Cheetham Salt Works (former), Hobsons Bay Heritage Study 2006
Statement of Significance
What is Significant?
The Cheetham Salt Works (former), established in 1924 and operating until 1990, at Point Cook Road, Laverton.
How is it Significant?
The Cheetham Salt Works (former) is of local historic, technical and aesthetic significance to the City of Hobsons Bay.
Why is it Significant?
Historically, it is significant for its strong associations with Richard Cheetham and Andrew W Cunningham, two important industrial entrepreneurs of the late nineteenth and early twentieth century and reflects their particular vision as well as the firm's expansion in the 1920s and 1930s. Cheetham Saltworks is the only remnant of this once major industry in this area and is now one of only two major saltworks surviving in the State. (AHC criteria A4, B2 and H1)

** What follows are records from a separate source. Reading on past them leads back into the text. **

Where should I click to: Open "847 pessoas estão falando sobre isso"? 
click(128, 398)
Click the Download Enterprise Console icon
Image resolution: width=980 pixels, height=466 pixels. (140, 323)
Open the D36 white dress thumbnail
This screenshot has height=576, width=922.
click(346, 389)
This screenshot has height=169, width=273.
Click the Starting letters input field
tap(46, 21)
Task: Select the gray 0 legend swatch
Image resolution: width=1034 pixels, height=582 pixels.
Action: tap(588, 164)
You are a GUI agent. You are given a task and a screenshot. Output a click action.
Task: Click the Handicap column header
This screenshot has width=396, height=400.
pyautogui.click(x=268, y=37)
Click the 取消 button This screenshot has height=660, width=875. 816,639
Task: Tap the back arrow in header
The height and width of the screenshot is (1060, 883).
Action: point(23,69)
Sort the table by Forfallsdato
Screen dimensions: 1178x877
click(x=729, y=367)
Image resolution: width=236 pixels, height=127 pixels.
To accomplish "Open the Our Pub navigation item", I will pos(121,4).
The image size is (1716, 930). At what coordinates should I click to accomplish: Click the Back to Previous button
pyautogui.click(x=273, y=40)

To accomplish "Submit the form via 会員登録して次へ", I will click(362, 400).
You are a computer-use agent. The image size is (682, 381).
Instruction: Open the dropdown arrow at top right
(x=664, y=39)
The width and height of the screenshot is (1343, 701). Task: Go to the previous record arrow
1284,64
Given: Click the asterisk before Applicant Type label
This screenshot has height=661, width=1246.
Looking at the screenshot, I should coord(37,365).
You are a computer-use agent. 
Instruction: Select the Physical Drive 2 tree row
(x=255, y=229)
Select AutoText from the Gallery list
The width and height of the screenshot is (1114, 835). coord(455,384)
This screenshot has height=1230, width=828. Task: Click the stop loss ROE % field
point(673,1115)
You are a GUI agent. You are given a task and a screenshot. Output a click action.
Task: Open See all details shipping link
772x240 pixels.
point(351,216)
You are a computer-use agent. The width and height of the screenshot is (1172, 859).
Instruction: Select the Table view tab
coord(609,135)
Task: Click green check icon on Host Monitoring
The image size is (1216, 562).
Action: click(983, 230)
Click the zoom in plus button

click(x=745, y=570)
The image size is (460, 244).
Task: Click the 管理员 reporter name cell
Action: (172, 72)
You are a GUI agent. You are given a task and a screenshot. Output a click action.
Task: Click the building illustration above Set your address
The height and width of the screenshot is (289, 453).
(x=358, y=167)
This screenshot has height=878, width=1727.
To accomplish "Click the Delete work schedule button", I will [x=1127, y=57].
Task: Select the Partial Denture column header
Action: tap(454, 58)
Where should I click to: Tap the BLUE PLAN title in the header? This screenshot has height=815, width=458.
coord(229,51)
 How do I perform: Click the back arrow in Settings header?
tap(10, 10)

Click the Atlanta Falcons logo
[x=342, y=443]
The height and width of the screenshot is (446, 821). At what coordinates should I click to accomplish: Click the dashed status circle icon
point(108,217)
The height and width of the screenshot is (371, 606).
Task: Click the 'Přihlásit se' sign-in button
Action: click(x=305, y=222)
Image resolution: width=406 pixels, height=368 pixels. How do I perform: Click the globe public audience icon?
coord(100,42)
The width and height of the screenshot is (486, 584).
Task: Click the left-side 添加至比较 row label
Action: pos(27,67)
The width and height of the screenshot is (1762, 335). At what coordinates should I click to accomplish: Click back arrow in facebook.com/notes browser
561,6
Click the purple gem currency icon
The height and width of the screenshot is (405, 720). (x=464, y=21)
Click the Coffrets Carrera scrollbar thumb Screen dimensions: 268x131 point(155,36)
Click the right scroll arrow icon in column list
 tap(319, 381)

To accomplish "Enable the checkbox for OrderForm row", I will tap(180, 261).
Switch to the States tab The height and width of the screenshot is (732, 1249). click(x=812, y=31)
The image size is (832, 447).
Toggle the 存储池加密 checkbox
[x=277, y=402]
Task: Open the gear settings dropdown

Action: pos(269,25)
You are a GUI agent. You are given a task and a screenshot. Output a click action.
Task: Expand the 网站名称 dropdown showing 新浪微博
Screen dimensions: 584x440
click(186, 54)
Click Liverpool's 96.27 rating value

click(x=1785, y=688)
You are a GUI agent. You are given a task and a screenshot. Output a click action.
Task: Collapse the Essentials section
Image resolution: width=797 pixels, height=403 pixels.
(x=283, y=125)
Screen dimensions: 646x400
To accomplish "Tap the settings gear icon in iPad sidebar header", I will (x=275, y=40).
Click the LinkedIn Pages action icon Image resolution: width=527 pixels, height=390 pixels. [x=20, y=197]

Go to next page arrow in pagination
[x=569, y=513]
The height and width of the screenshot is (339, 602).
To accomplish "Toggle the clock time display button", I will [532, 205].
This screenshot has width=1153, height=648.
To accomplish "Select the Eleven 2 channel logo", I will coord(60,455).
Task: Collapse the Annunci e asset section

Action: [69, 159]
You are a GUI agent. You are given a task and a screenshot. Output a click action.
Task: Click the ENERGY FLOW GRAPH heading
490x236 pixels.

Technically and Scientifically, it is significant as perhaps the best surviving example in Victoria of an evaporative saltworks that is able to demonstrate the process as it was designed to operate using evaporative pans and manual harvesting, which was pioneered in Victoria by Richard Cheetham and reached its highest level in his Laverton and Geelong works. This is illustrated by surviving fabric and other elements include the evaporative pans, timber sluice gates, timber walled crystallizing pans (partly reconstructed), pumps and pump houses, earth channels and drains, remnants of narrow gauge tramways, workshops and refinery buildings. Although no longer used as an operating salt works the regime of maintaining variable water levels throughout the complex system is still maintained by Parks Victoria in its present role as a wetland environment and hence the original processes can still be interpreted today. (AHC criteria B2 and F1)
Aesthetically, Cheetham saltworks is significant as an evocative cultural landscape which is the result of the modification of the original salt marsh environment to include large still evaporation ponds, a labyrinth network of channels and levee banks covered in mostly indigenous vegetation with some exotic planting such as pine rows.